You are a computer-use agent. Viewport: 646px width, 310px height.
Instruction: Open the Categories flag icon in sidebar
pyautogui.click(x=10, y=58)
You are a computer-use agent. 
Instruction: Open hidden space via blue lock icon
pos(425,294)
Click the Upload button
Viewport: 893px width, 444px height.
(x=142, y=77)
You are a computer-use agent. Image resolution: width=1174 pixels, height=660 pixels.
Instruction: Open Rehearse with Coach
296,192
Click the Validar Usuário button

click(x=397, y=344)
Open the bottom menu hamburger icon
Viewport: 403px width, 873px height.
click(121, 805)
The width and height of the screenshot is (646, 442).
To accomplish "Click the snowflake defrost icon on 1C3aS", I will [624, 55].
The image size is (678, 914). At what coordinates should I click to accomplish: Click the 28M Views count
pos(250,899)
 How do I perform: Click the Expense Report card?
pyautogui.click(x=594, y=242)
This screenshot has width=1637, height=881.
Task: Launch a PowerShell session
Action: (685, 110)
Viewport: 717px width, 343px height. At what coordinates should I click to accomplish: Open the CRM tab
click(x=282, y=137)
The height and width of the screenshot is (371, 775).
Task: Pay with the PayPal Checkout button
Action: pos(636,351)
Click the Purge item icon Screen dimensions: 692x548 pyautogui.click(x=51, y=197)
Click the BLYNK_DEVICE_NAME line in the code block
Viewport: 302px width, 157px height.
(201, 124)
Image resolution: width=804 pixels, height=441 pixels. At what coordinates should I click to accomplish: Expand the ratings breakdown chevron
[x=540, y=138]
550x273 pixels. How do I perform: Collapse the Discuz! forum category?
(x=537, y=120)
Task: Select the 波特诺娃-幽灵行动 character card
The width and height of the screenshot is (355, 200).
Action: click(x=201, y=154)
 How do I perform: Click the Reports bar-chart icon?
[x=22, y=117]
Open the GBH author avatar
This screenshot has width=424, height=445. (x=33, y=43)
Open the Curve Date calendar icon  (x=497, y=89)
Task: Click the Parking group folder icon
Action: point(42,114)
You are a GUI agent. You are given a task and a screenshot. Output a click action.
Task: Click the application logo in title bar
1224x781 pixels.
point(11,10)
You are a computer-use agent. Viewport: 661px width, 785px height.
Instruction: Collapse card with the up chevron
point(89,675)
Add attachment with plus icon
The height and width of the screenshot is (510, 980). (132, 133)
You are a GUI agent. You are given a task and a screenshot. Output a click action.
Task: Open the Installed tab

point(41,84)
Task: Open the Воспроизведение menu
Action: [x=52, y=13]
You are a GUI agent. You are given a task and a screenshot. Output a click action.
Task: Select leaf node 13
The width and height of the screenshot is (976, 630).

### Given problem
Can you copy out the records verbatim, starting at their first line and stopping after the line that contains "[x=22, y=117]"?

### Written response
You are a computer-use agent. Viewport: 646px width, 310px height.
Instruction: Open the Categories flag icon in sidebar
pyautogui.click(x=10, y=58)
You are a computer-use agent. 
Instruction: Open hidden space via blue lock icon
pos(425,294)
Click the Upload button
Viewport: 893px width, 444px height.
(x=142, y=77)
You are a computer-use agent. Image resolution: width=1174 pixels, height=660 pixels.
Instruction: Open Rehearse with Coach
296,192
Click the Validar Usuário button

click(x=397, y=344)
Open the bottom menu hamburger icon
Viewport: 403px width, 873px height.
click(121, 805)
The width and height of the screenshot is (646, 442).
To accomplish "Click the snowflake defrost icon on 1C3aS", I will [624, 55].
The image size is (678, 914). At what coordinates should I click to accomplish: Click the 28M Views count
pos(250,899)
 How do I perform: Click the Expense Report card?
pyautogui.click(x=594, y=242)
This screenshot has width=1637, height=881.
Task: Launch a PowerShell session
Action: (685, 110)
Viewport: 717px width, 343px height. At what coordinates should I click to accomplish: Open the CRM tab
click(x=282, y=137)
The height and width of the screenshot is (371, 775).
Task: Pay with the PayPal Checkout button
Action: pos(636,351)
Click the Purge item icon Screen dimensions: 692x548 pyautogui.click(x=51, y=197)
Click the BLYNK_DEVICE_NAME line in the code block
Viewport: 302px width, 157px height.
(201, 124)
Image resolution: width=804 pixels, height=441 pixels. At what coordinates should I click to accomplish: Expand the ratings breakdown chevron
[x=540, y=138]
550x273 pixels. How do I perform: Collapse the Discuz! forum category?
(x=537, y=120)
Task: Select the 波特诺娃-幽灵行动 character card
The width and height of the screenshot is (355, 200).
Action: click(x=201, y=154)
 How do I perform: Click the Reports bar-chart icon?
[x=22, y=117]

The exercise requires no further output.